The bane of the open office environment isn’t the frequent conversations you might overhear, and it isn’t even movement (despite the constant prairie-dogging you get from people in half-height cubicles). You can learn to tune out a conversation going on nearby based on the predictable rising and falling intonations of people’s voices. And most of the moment in the periphery of your vision will only be noticed if you’re already looking up.

But unless you work by yourself, you’re likely surrounded by people talking on the phone. Those calls force you to listen to a “halfalog.” Yes. That’s a real term. It refers to listening to only half of a phone conversation. So why is it so much harder to tune out a halfalog than your two coworkers discussing their weekend plans? It turns out that it’s hard for your brain to predict when a voice will start and stop when you only hear half a conversation.

Solution: This is where some background noise is helpful. If you’re the kind of person who generally has laser focus, then just use white noise to drown out surrounding conversations. If you are the kind of person who is often distracted by different sounds, then music can also be a great way of masking the random sounds in the office.

The reminders to multitask

Your brain desperately wants to help you to predict what you are supposed to do next. So, if you’re around apps and devices that often need to be checked, then your brain will interrupt you every few minutes to remind you that you are supposed to do your check of your email, phone, or Slack feed.
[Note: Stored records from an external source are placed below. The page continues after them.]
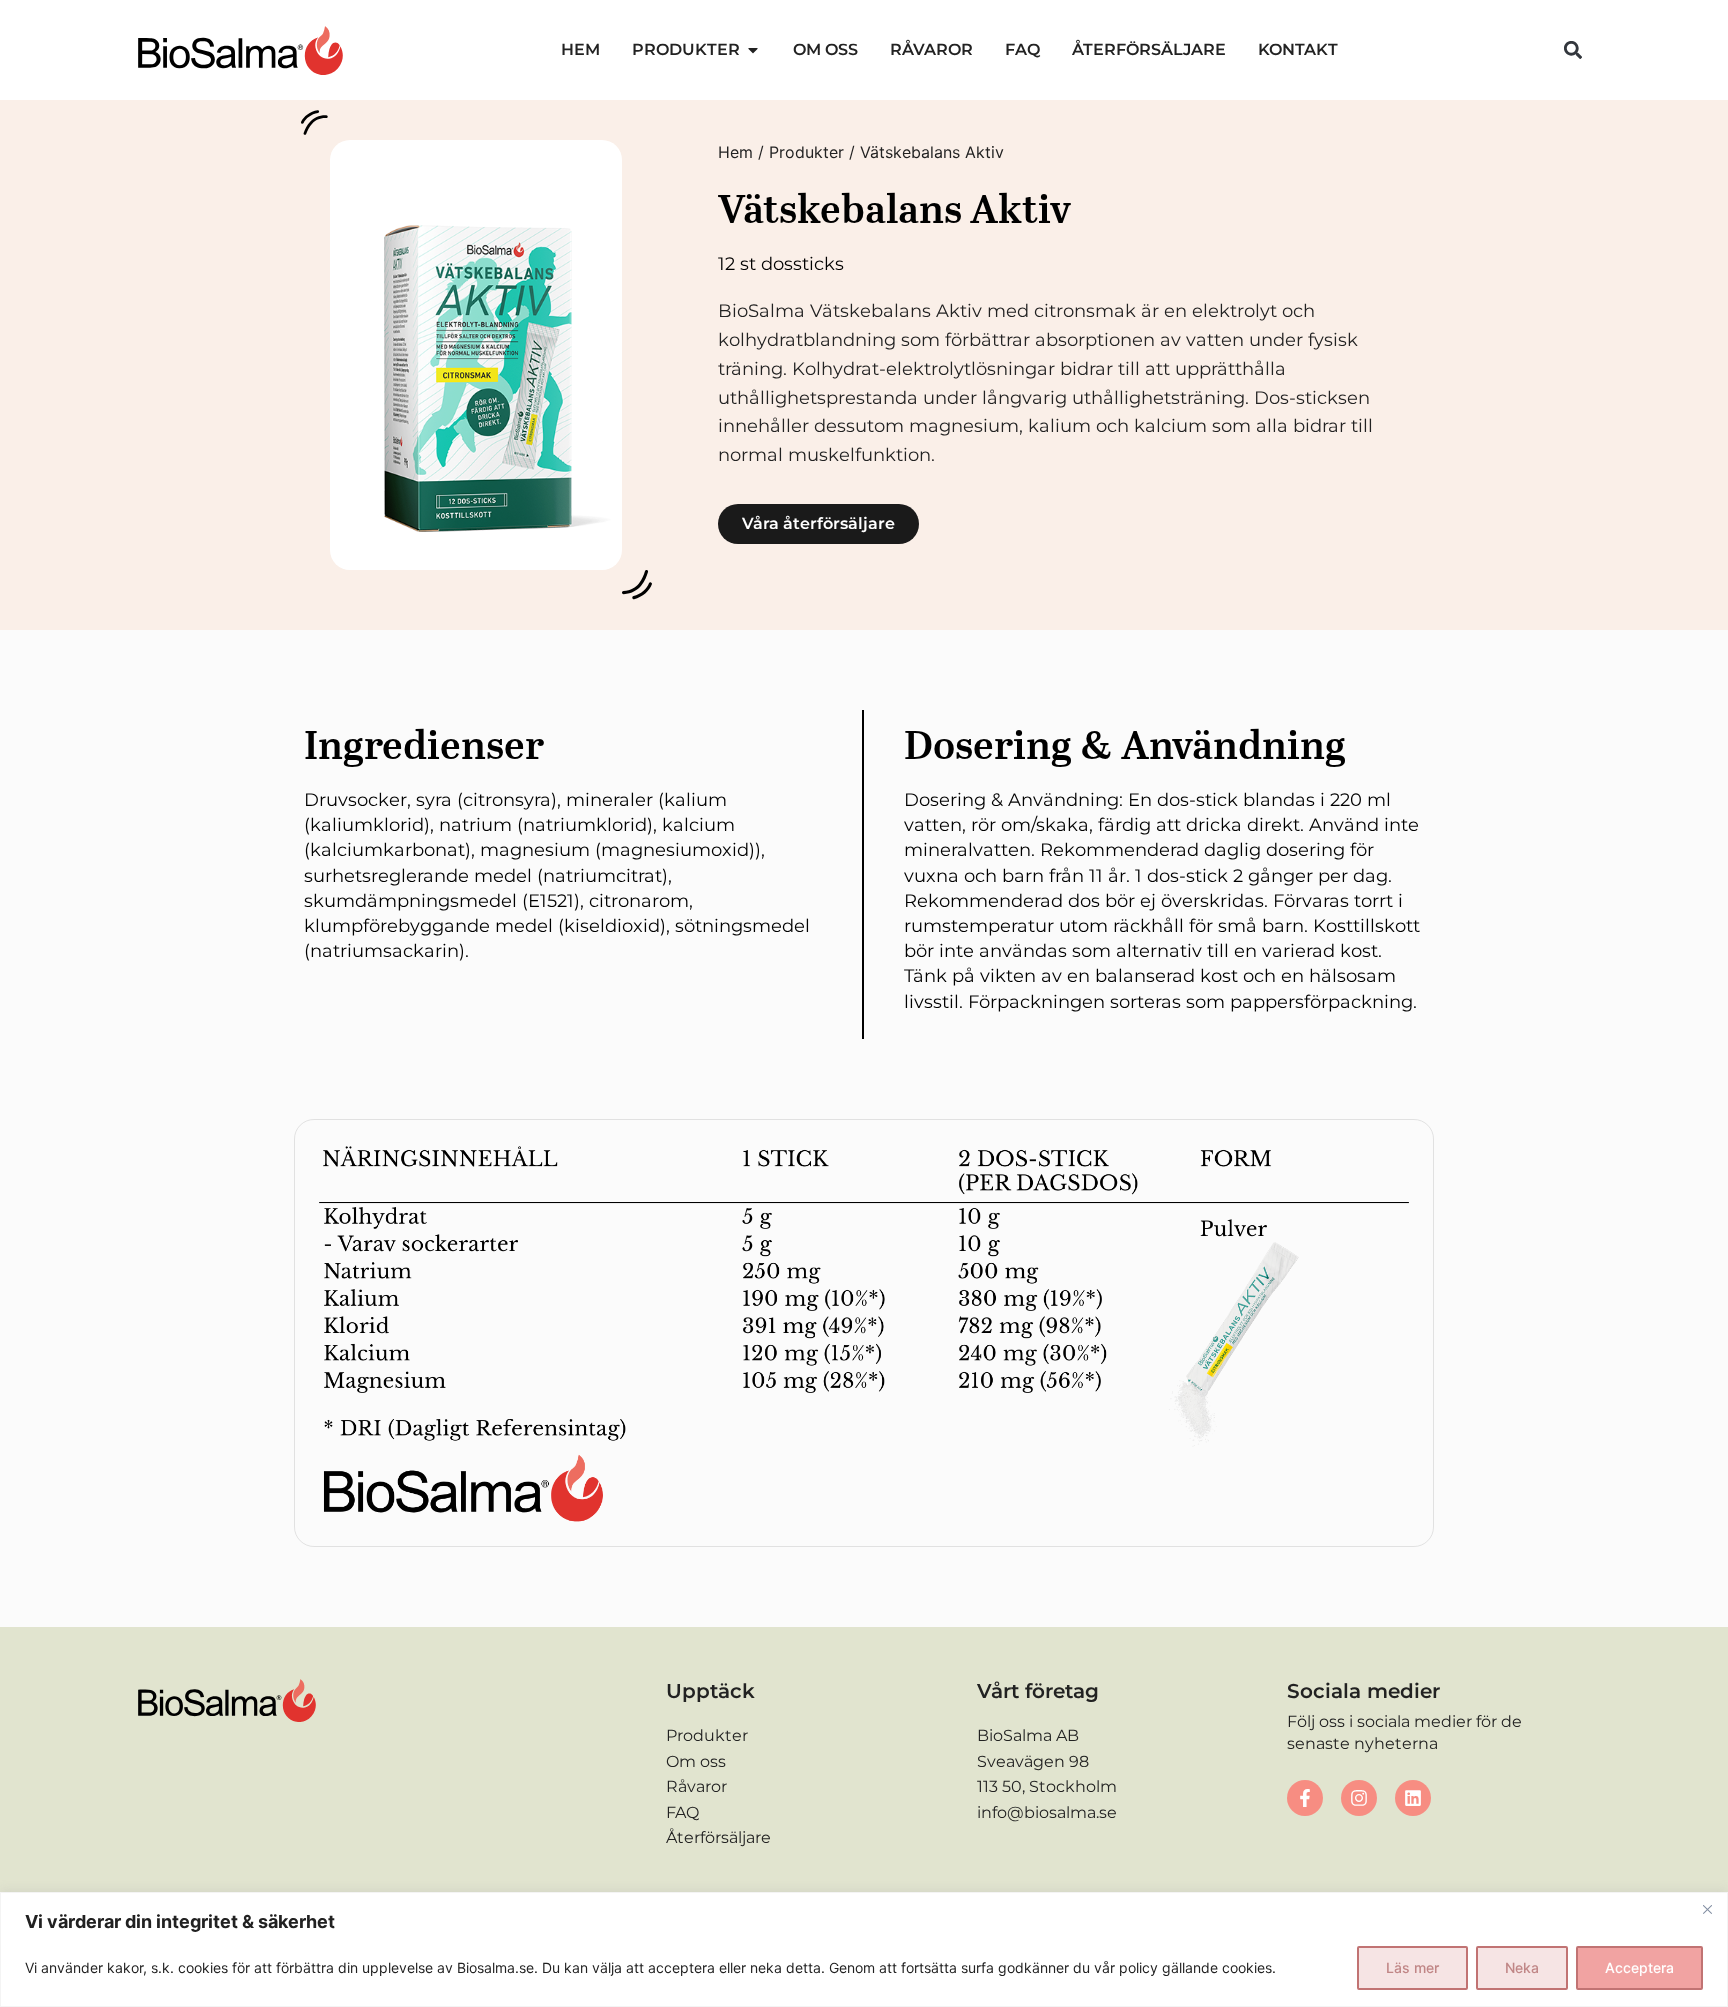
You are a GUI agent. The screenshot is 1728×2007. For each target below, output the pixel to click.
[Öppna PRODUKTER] (753, 50)
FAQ (682, 1812)
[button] (1573, 50)
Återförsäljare (718, 1837)
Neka (1522, 1967)
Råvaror (696, 1786)
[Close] (1707, 1909)
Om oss (696, 1761)
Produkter (806, 152)
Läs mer (1412, 1967)
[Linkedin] (1413, 1798)
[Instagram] (1359, 1798)
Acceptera (1639, 1967)
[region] (864, 1949)
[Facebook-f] (1305, 1798)
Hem (735, 152)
Your brain thinks it is being helpful, but odds are good that you don’t actually need to check your email every five minutes. Plus, each time you do, you’re losing valuable time from the task at hand.
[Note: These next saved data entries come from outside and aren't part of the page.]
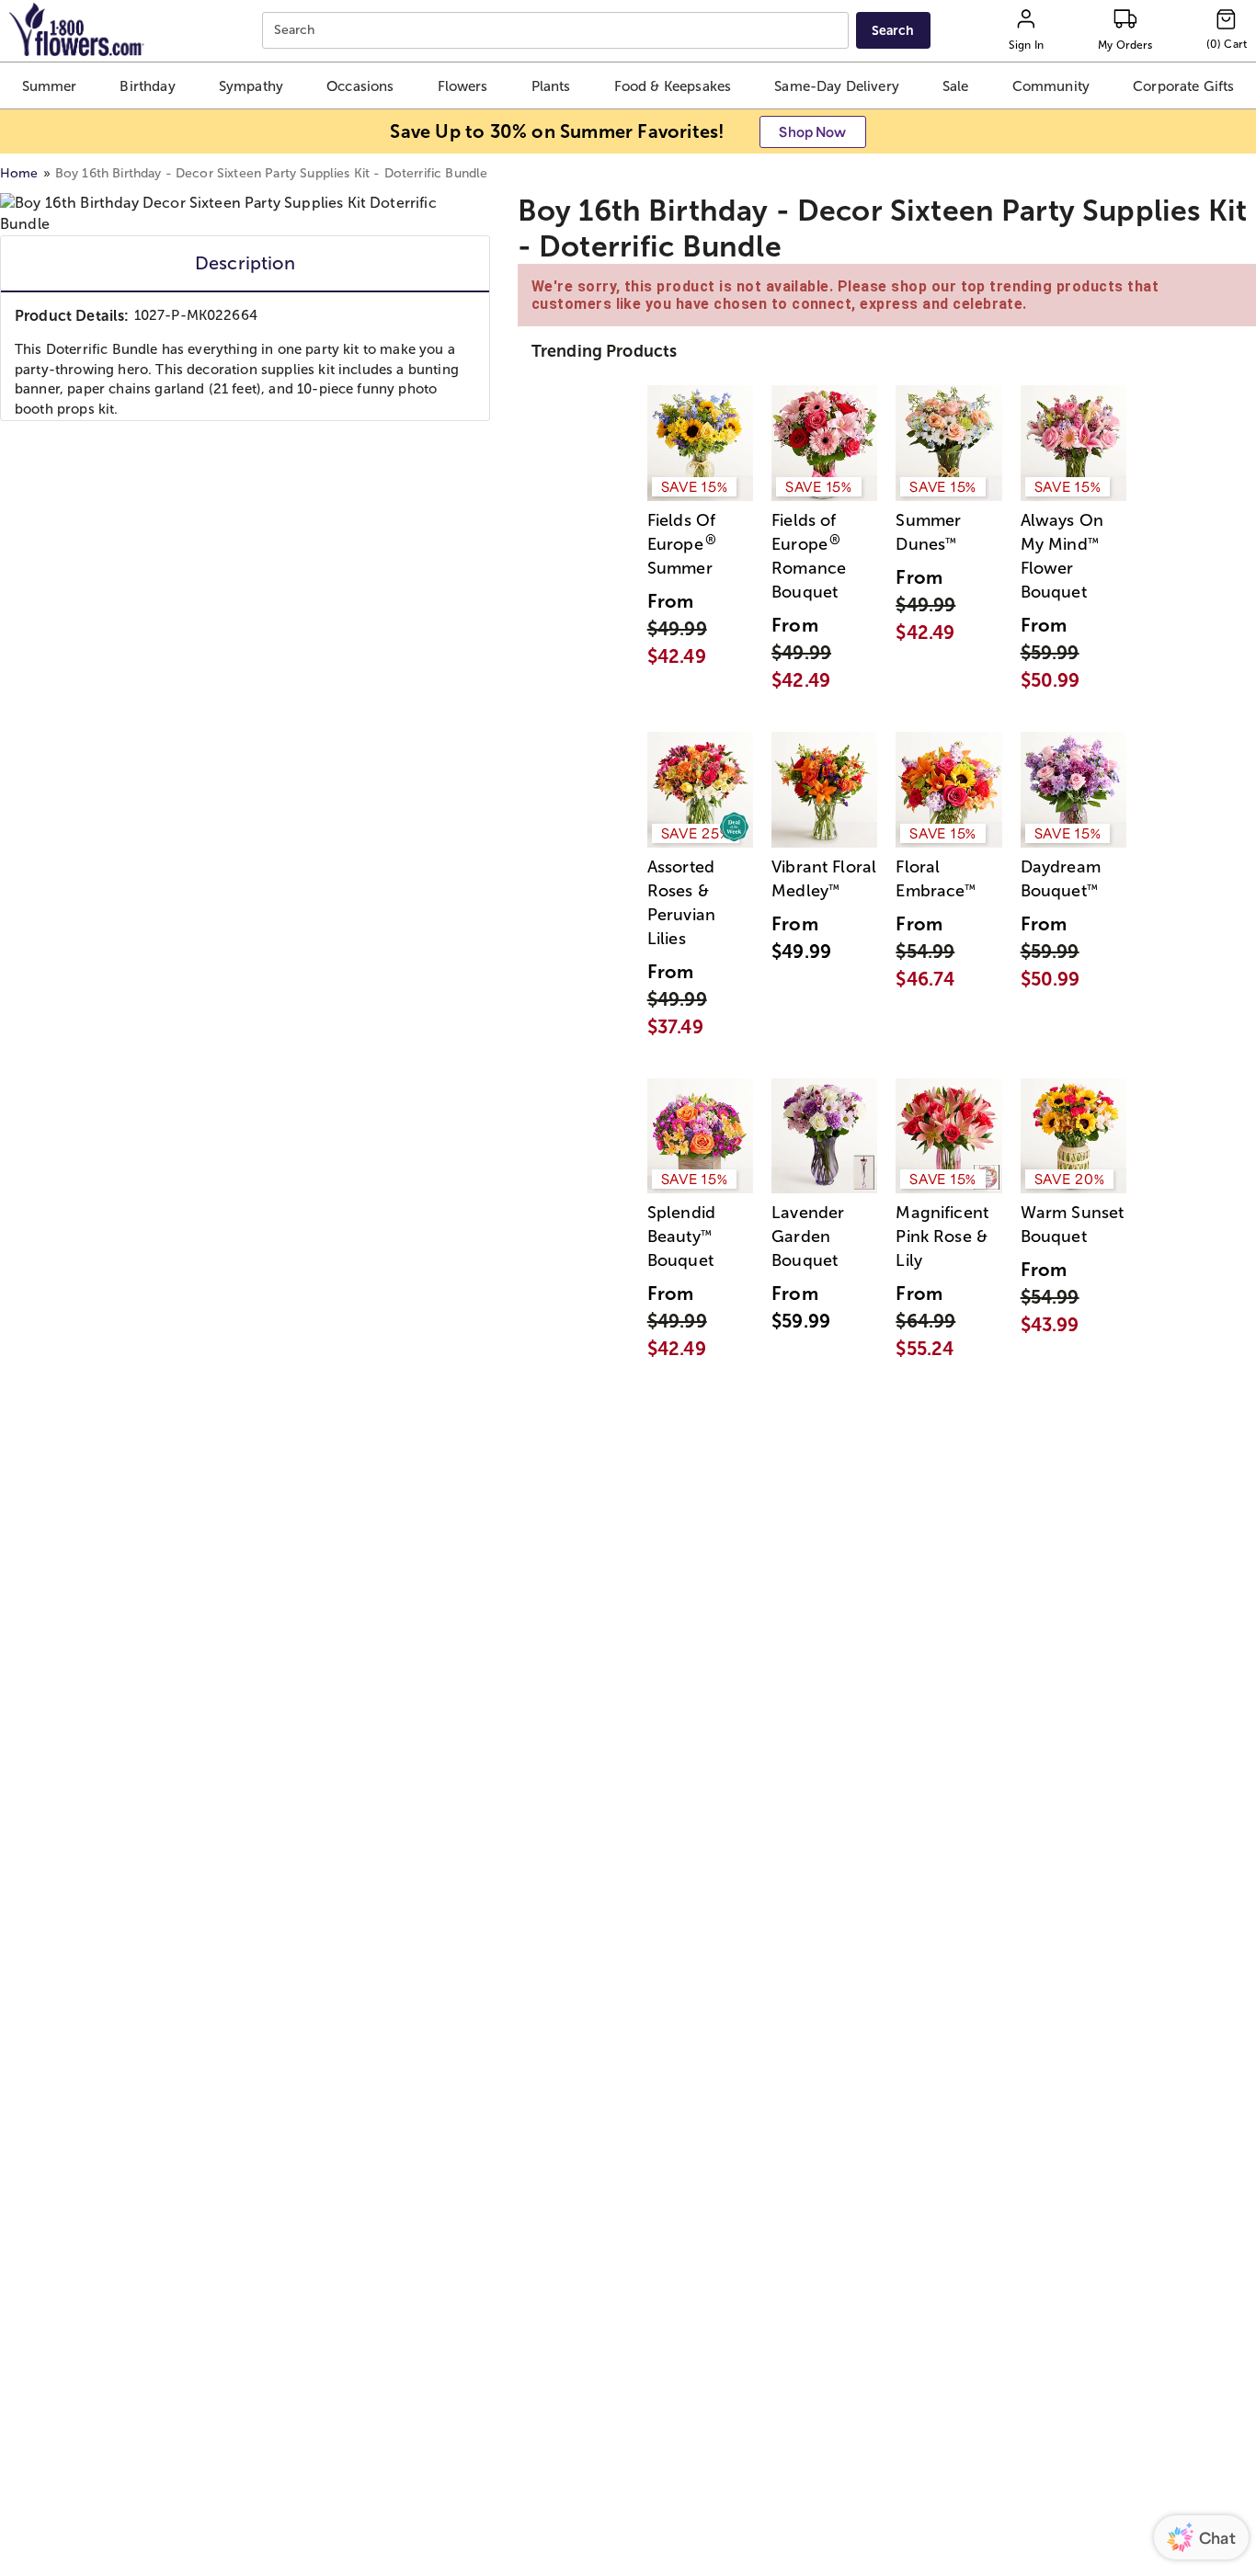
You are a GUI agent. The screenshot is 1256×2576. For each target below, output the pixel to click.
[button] (50, 85)
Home (19, 173)
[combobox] (557, 31)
Solution: Park your cell phone in a drawer and shut off your email browser and other apps while you’re focusing on a task. Your brain is less likely to prompt you to shift away from what you’re doing, and you’ll have a fighting chance to get some work done.

The two-minute interruption

Often, a quick face-to-face conversation can save a lot of time compared to an email chain that might take all day to resolve a simple problem. But, those conversations need to be scheduled at a time that works for both parties.

Colleagues may poke your head into your workspace to ask if they can interrupt for a quick two-minute conversation. Unfortunately, it may take you another 10 minutes to get back up to speed on your work after the distraction.

Solution: Work with your colleagues to put together a system where you can put up a signal that tells people when you can be interrupted and when they should come back later, like a sign on your office door. You can put a notepad nearby so people can let you know they came by and when they will be available to talk. That way, you can follow up with them later.

The hour-long meeting

Most meetings don’t need to take a full hour. While it’s useful to have a little small talk with colleagues before you get started, the one-hour meeting can prompt people to take too long to get to the point. (A big reason why most meetings are an hour long is that calendar apps like Outlook and Google Calendar default to an hour.)

Solution: Reset those defaults to 30 minutes, and only make a meeting an hour long when someone specifically requests it. You’ll be amazed how well that works.

The inconsistent desk

These days, we do fewer tasks with paper, so we don’t organize our desks the way people did when paper was the norm. Back then, people had pencil holders, staplers, tape dispensers, and other desk supplies readily available and laid out in a consistent place on their desks.

Now, you often don’t need to staple things, or use paper clips, or mark something with a sticky note. You might not even write on paper that often. But, chances are you use at least one of these desk supplies each day. If your desk isn’t organized in a consistent manner, then every time you do need a desk supply, you have to drop what you are doing and look for it. And that disruption can cause you to lose track of what you were working on.

Solution: If your desk is laid out in a consistent way, you can reach for supplies by habit without taking your mental focus off the task at hand. So, a little desk organization goes a long way toward keeping you on track.